Your team can't grow if you keep rescuing

Every time you step onto someone else's patch, you signal that they can't handle it. Ownership in others only grows when you stop filling the gap.

05

The doer has to become the designer

What worked when you started, hustling, chasing, solving, stops working at scale. The next level requires designing the system, not running inside it.

06

Urgency is the transaction, awareness is the transformation

Ben's framing landed hard: the pull of urgency keeps you transacting. Awareness is what opens the door to actual transformation.

07

Control always has a payoff worth naming

Chris doesn't just tell clients to delegate. He asks what they get from holding on. Until you name that payoff, the habit doesn't budge.

08

Core tensions don't get resolved, they get designed around

Every business has a central tension, like speed versus standardization. The goal isn't to pick one side but to know when to lean which way.

09

The question that opens everything

"How am I contributing to the challenges around me that I say I don't want to exist?" Chris calls it a compassionate question. It's also the hardest one most entrepreneurs never ask.

Full show notes

The Trap of Being the Problem Solver (And What It’s Costing You)
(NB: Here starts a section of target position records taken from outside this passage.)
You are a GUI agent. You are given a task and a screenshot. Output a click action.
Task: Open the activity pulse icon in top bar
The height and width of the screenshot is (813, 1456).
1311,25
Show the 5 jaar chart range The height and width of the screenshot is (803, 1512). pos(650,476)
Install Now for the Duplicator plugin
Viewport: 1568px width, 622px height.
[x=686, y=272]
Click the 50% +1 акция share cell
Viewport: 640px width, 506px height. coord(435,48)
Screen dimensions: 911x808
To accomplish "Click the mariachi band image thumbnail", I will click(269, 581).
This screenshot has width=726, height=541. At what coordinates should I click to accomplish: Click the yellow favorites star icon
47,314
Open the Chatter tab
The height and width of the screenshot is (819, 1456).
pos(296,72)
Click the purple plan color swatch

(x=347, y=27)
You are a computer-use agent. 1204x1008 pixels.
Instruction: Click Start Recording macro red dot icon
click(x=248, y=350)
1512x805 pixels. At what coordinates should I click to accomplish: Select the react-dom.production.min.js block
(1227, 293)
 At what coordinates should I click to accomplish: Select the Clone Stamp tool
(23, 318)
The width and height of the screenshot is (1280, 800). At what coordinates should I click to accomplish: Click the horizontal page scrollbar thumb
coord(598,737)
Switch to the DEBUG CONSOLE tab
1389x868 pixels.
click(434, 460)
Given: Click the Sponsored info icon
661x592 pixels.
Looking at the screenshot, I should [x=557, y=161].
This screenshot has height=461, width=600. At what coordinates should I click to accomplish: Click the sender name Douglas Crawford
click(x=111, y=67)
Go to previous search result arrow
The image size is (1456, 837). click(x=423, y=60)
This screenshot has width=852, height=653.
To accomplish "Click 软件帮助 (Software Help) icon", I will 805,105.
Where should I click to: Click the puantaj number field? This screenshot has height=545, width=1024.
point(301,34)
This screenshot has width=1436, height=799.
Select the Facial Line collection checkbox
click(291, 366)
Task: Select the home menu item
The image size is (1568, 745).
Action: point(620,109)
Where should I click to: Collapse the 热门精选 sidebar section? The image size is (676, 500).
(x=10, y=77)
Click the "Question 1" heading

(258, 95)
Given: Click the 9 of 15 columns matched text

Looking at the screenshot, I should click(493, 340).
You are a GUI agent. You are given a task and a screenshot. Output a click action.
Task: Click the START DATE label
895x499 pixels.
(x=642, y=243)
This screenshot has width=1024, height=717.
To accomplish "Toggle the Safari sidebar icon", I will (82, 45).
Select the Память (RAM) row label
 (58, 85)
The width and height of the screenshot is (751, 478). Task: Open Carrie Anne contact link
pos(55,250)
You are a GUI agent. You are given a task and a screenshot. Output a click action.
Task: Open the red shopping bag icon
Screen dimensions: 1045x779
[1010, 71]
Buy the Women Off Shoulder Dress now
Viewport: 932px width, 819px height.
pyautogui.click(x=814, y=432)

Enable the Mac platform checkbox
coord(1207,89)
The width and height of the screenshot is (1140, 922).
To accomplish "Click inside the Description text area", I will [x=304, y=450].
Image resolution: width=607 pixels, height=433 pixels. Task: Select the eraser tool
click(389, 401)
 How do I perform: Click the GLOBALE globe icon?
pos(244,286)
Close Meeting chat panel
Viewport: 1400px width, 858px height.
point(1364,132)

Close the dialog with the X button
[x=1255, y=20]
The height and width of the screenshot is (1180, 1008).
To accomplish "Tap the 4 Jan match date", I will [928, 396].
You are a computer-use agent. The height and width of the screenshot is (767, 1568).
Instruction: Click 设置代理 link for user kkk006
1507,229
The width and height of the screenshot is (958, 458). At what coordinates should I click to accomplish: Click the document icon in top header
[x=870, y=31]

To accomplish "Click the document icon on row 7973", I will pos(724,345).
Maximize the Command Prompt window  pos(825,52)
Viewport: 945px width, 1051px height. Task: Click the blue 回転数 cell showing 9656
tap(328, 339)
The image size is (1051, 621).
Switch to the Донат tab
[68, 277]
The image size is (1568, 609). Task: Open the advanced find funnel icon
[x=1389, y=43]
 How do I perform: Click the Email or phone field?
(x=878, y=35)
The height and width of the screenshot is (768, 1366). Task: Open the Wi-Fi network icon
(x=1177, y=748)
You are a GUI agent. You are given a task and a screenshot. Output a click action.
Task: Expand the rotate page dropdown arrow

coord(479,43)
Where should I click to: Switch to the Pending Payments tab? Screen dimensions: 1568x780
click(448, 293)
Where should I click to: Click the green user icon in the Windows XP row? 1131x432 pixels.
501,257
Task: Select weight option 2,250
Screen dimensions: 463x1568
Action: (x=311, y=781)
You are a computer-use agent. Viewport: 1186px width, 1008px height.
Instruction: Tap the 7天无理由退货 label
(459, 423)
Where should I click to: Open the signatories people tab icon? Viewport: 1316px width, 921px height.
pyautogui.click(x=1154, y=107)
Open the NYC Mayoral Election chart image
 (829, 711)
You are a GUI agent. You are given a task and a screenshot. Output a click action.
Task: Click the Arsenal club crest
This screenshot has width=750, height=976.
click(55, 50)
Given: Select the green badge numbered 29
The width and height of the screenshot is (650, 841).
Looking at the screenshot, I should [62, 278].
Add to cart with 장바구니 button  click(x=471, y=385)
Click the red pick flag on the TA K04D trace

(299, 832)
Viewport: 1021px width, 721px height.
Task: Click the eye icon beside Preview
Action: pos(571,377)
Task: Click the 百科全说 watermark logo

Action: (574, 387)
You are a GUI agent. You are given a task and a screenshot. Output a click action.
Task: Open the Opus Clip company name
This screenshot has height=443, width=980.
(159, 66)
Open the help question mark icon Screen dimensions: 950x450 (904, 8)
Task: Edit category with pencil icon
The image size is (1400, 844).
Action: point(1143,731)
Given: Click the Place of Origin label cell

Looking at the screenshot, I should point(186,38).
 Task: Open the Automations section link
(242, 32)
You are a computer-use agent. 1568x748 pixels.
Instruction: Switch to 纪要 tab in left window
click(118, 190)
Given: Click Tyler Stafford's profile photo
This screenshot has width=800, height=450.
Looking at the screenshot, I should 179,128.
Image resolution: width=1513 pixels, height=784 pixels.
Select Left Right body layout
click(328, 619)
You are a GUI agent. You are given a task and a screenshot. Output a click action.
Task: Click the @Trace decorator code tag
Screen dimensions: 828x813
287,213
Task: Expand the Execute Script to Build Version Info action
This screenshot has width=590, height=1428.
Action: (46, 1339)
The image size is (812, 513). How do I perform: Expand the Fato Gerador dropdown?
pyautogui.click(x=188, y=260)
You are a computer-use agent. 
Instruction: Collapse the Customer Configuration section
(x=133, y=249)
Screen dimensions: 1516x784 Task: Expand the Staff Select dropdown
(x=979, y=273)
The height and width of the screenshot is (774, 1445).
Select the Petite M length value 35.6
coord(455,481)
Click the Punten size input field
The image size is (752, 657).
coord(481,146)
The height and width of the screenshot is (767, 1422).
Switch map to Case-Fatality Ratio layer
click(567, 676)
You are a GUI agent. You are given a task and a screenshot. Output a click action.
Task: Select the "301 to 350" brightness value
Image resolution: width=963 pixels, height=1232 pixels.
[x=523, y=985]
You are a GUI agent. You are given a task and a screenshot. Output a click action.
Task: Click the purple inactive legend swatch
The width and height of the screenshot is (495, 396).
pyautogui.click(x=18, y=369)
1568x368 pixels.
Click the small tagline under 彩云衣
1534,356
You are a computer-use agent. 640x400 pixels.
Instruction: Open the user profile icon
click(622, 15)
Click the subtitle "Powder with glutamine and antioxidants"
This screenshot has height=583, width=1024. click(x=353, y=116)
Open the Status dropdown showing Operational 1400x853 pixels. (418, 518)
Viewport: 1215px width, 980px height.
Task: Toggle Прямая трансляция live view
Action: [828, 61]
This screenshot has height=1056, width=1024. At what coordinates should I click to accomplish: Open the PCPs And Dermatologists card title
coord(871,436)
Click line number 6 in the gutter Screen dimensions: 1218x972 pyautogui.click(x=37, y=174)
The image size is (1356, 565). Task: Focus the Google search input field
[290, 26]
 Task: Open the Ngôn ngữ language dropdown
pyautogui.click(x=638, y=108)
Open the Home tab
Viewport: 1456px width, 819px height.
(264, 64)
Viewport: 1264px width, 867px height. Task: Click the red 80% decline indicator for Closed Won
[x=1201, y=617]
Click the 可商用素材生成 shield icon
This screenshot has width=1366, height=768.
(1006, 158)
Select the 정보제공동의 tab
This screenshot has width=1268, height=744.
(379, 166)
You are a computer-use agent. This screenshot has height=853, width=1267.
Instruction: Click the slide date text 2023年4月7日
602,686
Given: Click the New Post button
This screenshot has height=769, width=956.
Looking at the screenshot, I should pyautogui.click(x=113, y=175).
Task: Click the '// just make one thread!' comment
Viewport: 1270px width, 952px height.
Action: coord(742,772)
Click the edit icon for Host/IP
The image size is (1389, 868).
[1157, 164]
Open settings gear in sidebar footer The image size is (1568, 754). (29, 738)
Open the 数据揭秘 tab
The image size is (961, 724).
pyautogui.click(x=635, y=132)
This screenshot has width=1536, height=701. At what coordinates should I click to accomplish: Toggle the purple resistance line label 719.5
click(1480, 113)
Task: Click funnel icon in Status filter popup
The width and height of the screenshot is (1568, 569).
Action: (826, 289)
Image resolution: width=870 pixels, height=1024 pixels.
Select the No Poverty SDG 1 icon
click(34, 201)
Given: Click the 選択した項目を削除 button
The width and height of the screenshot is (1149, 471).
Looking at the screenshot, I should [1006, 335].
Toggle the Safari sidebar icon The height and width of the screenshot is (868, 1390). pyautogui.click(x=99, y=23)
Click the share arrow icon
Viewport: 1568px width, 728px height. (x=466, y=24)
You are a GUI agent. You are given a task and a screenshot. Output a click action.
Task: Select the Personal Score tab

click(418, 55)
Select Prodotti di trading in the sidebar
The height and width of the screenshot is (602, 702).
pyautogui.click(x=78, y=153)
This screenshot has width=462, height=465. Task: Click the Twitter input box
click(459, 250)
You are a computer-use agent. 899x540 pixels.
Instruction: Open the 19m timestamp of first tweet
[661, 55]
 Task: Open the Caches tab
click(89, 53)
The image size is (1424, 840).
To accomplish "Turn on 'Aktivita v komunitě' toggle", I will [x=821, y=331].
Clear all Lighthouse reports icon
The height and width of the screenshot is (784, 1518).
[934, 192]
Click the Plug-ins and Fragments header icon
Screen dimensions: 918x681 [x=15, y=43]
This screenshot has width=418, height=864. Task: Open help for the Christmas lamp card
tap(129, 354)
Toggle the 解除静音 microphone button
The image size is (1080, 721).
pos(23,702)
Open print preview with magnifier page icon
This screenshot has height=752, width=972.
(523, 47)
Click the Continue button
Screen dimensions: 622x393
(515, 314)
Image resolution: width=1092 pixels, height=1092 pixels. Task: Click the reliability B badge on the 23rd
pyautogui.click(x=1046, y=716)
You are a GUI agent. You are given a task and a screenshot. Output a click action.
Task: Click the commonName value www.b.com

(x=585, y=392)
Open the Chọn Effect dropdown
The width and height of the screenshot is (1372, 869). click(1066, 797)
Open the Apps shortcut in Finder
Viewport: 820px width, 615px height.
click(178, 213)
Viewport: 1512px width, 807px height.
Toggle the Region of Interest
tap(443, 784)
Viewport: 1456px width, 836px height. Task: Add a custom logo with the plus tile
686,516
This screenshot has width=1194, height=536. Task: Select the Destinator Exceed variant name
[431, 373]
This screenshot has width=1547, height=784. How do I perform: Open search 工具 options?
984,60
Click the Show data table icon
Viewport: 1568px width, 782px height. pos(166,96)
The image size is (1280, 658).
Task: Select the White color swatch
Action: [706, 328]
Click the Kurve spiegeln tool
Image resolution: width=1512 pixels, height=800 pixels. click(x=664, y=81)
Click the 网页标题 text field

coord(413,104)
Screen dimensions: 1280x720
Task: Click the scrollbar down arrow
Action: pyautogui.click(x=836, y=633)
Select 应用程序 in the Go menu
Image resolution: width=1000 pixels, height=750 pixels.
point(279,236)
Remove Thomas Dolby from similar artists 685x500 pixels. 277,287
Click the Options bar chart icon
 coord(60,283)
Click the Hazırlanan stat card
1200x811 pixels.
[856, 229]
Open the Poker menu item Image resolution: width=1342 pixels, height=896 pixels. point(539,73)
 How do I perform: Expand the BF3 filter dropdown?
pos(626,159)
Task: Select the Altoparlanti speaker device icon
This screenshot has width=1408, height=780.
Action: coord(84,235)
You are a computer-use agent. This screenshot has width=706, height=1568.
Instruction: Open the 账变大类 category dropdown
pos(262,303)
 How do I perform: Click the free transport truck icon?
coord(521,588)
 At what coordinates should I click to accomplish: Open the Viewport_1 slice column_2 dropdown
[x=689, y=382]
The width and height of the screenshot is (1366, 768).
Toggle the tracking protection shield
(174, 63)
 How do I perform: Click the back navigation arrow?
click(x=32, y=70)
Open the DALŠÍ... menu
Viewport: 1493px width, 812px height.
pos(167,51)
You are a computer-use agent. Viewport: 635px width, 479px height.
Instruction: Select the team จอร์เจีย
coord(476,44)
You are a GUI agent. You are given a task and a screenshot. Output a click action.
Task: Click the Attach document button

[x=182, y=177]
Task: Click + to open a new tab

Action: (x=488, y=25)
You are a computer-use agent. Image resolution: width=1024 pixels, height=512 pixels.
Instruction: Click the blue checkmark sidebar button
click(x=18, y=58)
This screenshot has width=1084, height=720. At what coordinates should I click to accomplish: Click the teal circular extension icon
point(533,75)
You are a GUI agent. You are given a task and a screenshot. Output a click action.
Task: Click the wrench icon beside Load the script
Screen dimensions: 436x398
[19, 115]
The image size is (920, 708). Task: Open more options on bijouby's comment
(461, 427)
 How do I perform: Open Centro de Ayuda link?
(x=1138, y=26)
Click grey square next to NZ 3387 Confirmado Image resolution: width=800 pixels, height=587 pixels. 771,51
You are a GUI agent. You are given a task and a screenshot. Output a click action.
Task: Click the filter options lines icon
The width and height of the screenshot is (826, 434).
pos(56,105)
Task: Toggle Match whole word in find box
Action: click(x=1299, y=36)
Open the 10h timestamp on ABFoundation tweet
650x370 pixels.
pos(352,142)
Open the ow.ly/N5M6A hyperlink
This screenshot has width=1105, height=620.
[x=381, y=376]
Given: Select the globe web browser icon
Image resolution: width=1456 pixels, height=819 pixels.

Why constant problem-solving creates more complexity, not less

Chris Clearfield opens with a definition most entrepreneurs haven't heard: complexity isn't about how many moving parts you have, it's about the number of interconnections between them. Every time you step in to solve a problem, you add a connection. You create a precedent. You signal to your team that the answer lives with you. "Our solution isn't actually creative," Chris says, "it doesn't actually bring our team into play, and it disempowers our team from stepping forward." The result is a business that gets more tangled, not simpler, the harder you work.

This is the trap. And it's invisible from the inside because it feels like leadership.

The problem-solving loop entrepreneurs can't see from inside it

Chris describes the pattern clearly: a mature business, a capable team, and an owner who still ends up with every issue landing on their desk. He worked with a property management entrepreneur who put it this way: "I've got my hands tied on the steering wheel and then I let go and hope somebody else will take over, and then things go wrong and I grip back on tightly again." That cycle, grip, release, grip again, is the problem-solving loop. And the reason it's so hard to break isn't willpower. It's that the loop is built on reward.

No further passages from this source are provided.